Everything from the line containing "1232x763 pixels." to the end of the records must be restated word for word, and nothing else.

+===+

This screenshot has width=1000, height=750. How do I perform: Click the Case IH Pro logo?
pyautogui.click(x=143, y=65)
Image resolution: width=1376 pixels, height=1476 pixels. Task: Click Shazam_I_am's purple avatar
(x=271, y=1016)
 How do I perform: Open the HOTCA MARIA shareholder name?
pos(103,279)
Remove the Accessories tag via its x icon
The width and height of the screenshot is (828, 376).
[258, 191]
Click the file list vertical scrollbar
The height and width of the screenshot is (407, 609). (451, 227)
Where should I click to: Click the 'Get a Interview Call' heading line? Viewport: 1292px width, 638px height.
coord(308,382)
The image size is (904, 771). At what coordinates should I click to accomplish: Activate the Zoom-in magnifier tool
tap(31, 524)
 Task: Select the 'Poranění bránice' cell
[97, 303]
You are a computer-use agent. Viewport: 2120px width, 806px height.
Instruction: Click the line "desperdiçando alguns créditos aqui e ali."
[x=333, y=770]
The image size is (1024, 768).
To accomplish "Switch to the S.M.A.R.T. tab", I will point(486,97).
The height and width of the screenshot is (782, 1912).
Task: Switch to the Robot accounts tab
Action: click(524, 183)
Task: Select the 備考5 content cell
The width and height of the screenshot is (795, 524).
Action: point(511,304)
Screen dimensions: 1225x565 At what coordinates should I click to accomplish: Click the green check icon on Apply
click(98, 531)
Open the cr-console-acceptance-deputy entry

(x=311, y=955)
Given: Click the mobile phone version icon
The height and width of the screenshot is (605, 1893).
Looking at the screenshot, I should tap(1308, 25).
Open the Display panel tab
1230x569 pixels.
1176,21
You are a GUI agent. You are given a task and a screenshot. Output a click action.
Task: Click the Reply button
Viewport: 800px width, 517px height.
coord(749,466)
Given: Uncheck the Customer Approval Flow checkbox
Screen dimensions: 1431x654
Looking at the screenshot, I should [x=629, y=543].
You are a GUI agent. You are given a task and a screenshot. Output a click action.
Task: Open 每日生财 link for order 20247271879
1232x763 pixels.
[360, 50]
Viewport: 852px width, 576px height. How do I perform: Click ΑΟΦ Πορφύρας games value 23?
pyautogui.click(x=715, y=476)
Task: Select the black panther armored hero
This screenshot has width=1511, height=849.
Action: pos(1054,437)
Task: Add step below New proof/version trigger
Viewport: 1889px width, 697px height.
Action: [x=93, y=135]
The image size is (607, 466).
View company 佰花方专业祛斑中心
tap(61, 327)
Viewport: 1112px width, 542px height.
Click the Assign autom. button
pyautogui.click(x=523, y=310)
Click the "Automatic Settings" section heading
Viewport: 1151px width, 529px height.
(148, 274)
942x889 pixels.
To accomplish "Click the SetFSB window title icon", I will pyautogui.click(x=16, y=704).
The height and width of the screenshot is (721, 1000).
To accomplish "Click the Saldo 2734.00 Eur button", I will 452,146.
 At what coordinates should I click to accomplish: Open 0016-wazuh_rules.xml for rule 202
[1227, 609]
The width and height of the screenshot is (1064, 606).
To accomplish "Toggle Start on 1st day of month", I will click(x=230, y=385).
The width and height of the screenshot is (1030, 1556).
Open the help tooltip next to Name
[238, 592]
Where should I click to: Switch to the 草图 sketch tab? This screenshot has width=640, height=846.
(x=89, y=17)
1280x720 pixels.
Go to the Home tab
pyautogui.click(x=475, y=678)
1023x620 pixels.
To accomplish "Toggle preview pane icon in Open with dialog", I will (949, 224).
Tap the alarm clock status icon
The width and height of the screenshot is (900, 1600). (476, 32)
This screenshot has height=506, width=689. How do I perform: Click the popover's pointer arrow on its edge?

+===+

Solution to this task:
1232x763 pixels.
[360, 50]
Viewport: 852px width, 576px height. How do I perform: Click ΑΟΦ Πορφύρας games value 23?
pyautogui.click(x=715, y=476)
Task: Select the black panther armored hero
This screenshot has width=1511, height=849.
Action: pos(1054,437)
Task: Add step below New proof/version trigger
Viewport: 1889px width, 697px height.
Action: [x=93, y=135]
The image size is (607, 466).
View company 佰花方专业祛斑中心
tap(61, 327)
Viewport: 1112px width, 542px height.
Click the Assign autom. button
pyautogui.click(x=523, y=310)
Click the "Automatic Settings" section heading
Viewport: 1151px width, 529px height.
(148, 274)
942x889 pixels.
To accomplish "Click the SetFSB window title icon", I will pyautogui.click(x=16, y=704).
The height and width of the screenshot is (721, 1000).
To accomplish "Click the Saldo 2734.00 Eur button", I will 452,146.
 At what coordinates should I click to accomplish: Open 0016-wazuh_rules.xml for rule 202
[1227, 609]
The width and height of the screenshot is (1064, 606).
To accomplish "Toggle Start on 1st day of month", I will click(x=230, y=385).
The width and height of the screenshot is (1030, 1556).
Open the help tooltip next to Name
[238, 592]
Where should I click to: Switch to the 草图 sketch tab? This screenshot has width=640, height=846.
(x=89, y=17)
1280x720 pixels.
Go to the Home tab
pyautogui.click(x=475, y=678)
1023x620 pixels.
To accomplish "Toggle preview pane icon in Open with dialog", I will (949, 224).
Tap the alarm clock status icon
The width and height of the screenshot is (900, 1600). (476, 32)
This screenshot has height=506, width=689. How do I perform: Click the popover's pointer arrow on its edge?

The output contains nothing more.